BRIEF
Among the records below, find the lines that contain "Given" and copy each of them.

DATA TO EXAMINE
------

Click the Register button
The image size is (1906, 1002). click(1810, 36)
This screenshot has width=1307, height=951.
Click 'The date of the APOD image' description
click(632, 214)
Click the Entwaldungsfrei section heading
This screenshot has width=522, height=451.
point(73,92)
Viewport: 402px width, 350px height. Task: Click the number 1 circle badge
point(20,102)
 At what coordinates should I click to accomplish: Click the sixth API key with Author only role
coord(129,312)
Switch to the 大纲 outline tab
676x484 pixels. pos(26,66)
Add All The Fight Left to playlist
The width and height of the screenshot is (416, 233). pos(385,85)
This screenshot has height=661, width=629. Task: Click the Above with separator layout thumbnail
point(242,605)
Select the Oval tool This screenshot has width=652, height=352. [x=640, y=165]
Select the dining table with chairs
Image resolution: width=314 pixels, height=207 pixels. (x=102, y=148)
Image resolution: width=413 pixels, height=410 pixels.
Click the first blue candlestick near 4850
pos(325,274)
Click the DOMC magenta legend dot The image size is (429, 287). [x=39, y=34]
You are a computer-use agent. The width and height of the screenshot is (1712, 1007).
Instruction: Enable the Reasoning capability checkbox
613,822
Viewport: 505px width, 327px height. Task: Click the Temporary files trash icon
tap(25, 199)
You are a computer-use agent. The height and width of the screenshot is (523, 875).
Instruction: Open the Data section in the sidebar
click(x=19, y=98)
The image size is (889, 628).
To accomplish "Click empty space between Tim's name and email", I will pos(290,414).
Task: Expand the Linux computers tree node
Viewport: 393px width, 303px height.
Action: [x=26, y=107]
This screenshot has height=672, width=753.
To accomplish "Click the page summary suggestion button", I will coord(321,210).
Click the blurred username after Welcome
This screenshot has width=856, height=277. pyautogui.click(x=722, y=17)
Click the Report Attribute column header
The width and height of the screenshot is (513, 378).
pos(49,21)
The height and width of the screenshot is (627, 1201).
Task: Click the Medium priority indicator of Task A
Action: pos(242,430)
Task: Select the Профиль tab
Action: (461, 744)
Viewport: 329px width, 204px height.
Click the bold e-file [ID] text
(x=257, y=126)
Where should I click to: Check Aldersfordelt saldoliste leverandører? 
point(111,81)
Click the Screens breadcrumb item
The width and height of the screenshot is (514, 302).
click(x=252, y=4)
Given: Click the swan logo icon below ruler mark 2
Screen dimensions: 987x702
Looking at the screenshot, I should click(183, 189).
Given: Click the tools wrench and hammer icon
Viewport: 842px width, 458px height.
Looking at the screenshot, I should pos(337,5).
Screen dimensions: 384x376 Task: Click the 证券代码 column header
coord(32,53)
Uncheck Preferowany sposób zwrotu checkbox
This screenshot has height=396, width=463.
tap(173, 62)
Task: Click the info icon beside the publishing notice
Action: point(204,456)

------

EXERCISE RESULT
Given: Click the swan logo icon below ruler mark 2
Given: Click the tools wrench and hammer icon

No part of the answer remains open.